VALÈNCIA, 15 nov. (EUROPA PRESS) –
Le ministre de l'Agriculture, de l'Eau, de l'Élevage et de la Pêche, Miguel Barrachina, a exigé que le ministère de l'Agriculture, de la Pêche et de l'Alimentation « défende le secteur de la pêche valencien devant l'Union européenne et garantisse qu'aucun traitement discriminatoire ne soit appliqué à ses pêcheurs ».
L'édile a fait ces déclarations lors de l'inauguration de la III édition de la Journée Professionnelle de la Pêche de la Communauté Valencienne, une rencontre annuelle qui rassemble les pêcheurs et leurs familles, les administrations publiques, la communauté scientifique et les entités du secteur.
La journée, organisée par la Direction Générale de la Pêche et l'Oceanogràfic, vise à « reconnaître le travail des professionnels de la mer, partager les connaissances et renforcer les alliances pour garantir la durabilité de la Méditerranée », comme le rapporte l'administration régionale dans un communiqué.
Ainsi, Barrachina a insisté sur le fait que le secteur valencien de la pêche est « stratégique » pour l'économie, l'emploi et la durabilité de la Méditerranée, et a ajouté que « ses intérêts ne peuvent pas être relégués dans les décisions européennes ».
« Il n'est pas acceptable que nos flottes soient confrontées à des restrictions disproportionnées alors que d'autres régions bénéficient d'avantages, mettant ainsi en danger la viabilité de nombreuses familles et entreprises qui dépendent de la pêche », a-t-il déclaré.

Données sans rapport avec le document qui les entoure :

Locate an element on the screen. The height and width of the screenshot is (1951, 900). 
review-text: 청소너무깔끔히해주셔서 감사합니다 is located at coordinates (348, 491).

Au cours de son intervention, Barrachina a rappelé que la Communauté valencienne, avec la Catalogne, l'Andalousie, Murcie et les Îles Baléares, avait envoyé une lettre au commissaire à la pêche demandant une réunion urgente pour participer activement aux décisions qui affectent le secteur européen de la pêche.
En outre, il a souligné la « nécessité » pour le Ministère de soutenir la Communauté valencienne face à la proposition de nouveau Cadre Financier Pluriannuel (PMF) pour la période 2028-2034, garantissant un budget européen fort pour la Politique Agricole Commune et la Politique de la Pêche, qui lui permette de faire face aux défis structurels, hydriques, climatiques et générationnels.
« NOUS JOUONS BEAUCOUP »
« Nous avons de gros enjeux en Europe. La poursuite de la pêche ou l'arrêt de la pêche en Méditerranée dépendent de décisions que nous ne pouvons pas permettre de nous laisser de côté », a-t-il déclaré.
C'est pour cette raison qu'il a critiqué la réduction des jours de pêche imposée par la Commission européenne, qui est passée de 133 à 27, et a regretté que « le gouvernement espagnol n'ait pas défendu les intérêts du secteur » : « Pendant des années, ni l'Europe ni le gouvernement espagnol n'ont fait leurs devoirs, en acceptant des décisions préjudiciables à nos pêcheurs.
« Le Consell continuera à défendre le secteur auprès du gouvernement espagnol et des organisations européennes, reconnaissant son rôle clé dans l'économie, le tourisme, la culture et la sécurité alimentaire de la Communauté valencienne », a-t-il conclu.